There is a new work situation playing into the equation as well, at my school district we are in transition; leadership has changed, we have a new Superintendent and a New Teacher & Administrator Evaluation System statewide: so to say this is going to be a “High Stress Year” would be a little bit of an understatement.

SO WHAT IS BEST TO DO? I honestly don’t know. The one non-negotiable about the situation for my husband and I is that we will not separate our children. They will attend school together…but where?

I have agonized over this decision all summer; finally about two weeks ago I got up the courage to reach out to a Voxer group of administrators I really respect for their take. I cannot thank them enough for their candid replies, both in the group and those of you who took the time to personally give me your input and your own personal stories. This meant the world to me that you cared and understood how hard this decision was, as well as the emotions I was going through.

After weighing all things, both professionally, and personally, we have decided our children WILL BE GOING TO St. Paul Schools with me this year. It will most certainly be difficult at times. My daughter is going to have to step up and help with her brother after school when I am in trainings/meetings, and she understands and is willing to take on this challenge (she truly is amazing and mature beyond her 10 years).

I believe as Principal I must continue to step up and work to make our school not only what I want for MY CHILDREN, but what we want for ALL OF OUR STUDENTS. I know and I do agree that my family must be my priority, but I must factor in that I AM often the only family my students have and they need to know the education they are getting is good enough for my children too.  Perception should not matter, but when it comes to school/community culture in a poor, rural, isolated school it definitely does. I would never want anyone to believe I didn’t feel St. Paul Schools was “good enough” for my own children. IT IS! This school, our teachers and staff are absolutely amazing! My goal is for every school to bring a top quality education to every student; that is what we have done at St. Paul Schools, and I will work tirelessly to make sure we improve on this every single day.

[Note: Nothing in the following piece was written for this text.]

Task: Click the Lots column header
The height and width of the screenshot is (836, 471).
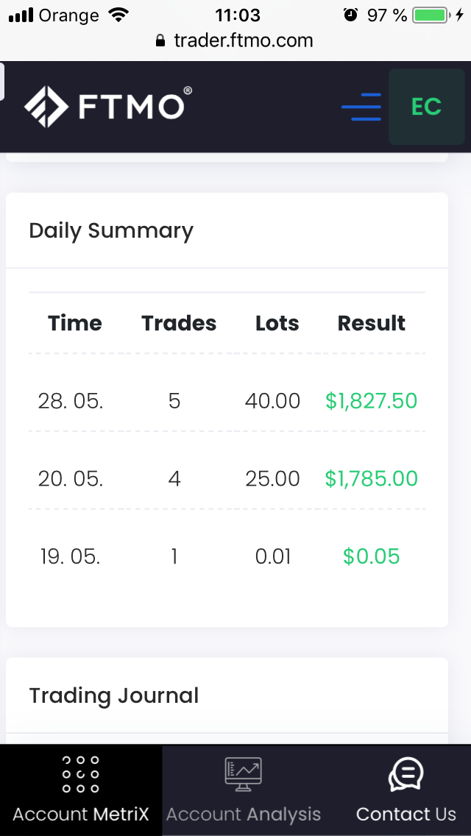Action: click(x=277, y=323)
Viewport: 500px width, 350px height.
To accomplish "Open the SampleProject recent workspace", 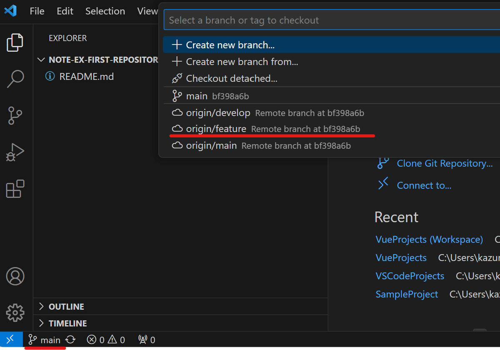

I DON’T KNOW IF I’M MAKING THE RIGHT DECISION….but I’m taking the leap!

A good friend told me I am here at my school this upcoming year for a reason; I believe bringing my children and being a role model of belief in our teachers, staff, & system is one of these reasons.

Sometimes professional decisions are personal, and personal decisions can be professional, I think this is one of those cases.

 

4 Responses to When School & Family Decisions Collide

  1. Daisy, I also dealt with a similar decision and it is such a difficult one! My decision was also the same – my children attend the school where I am the Principal. My daughter loves it. My son wouldn’t know the difference if he carried it in with him in a paper bag! I am glad to know that there are other “Principal Moms” who agonize over these things as well. I am so sorry I missed you tonight on PrincipalCast but I look forward to connecting very soon.

  2. Holly Sutherland said:

    Great decision! I always feel that I miss so much when your kids are with you!

  3. Greg said:

    Wonderful blog Daisy!

  4. Julie A Shultz-Bartlett said:

    I know this was a difficult decision for you and your family. I work 45 minutes away from where my children go to school (in our home district). My district is much lower SES than our home district. I love where I lead. I would send my kids to our schools. Taking our kids to school with us, especially when we teach/lead outside our residential district, is one that many teachers and principals struggle with. Each makes her/his own decisions. I’ve seen it done both ways with great success. I wish you and your family a wonderful new school year. I am jealous of your commute conversations! I miss those.